[Stored entries]
►

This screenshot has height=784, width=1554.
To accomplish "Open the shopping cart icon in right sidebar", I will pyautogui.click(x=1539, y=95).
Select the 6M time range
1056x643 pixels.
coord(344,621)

◄

#### Your assignment:
Every entry should be retyped exactly as shown.

#### Result of this exercise:
This screenshot has height=784, width=1554.
To accomplish "Open the shopping cart icon in right sidebar", I will pyautogui.click(x=1539, y=95).
Select the 6M time range
1056x643 pixels.
coord(344,621)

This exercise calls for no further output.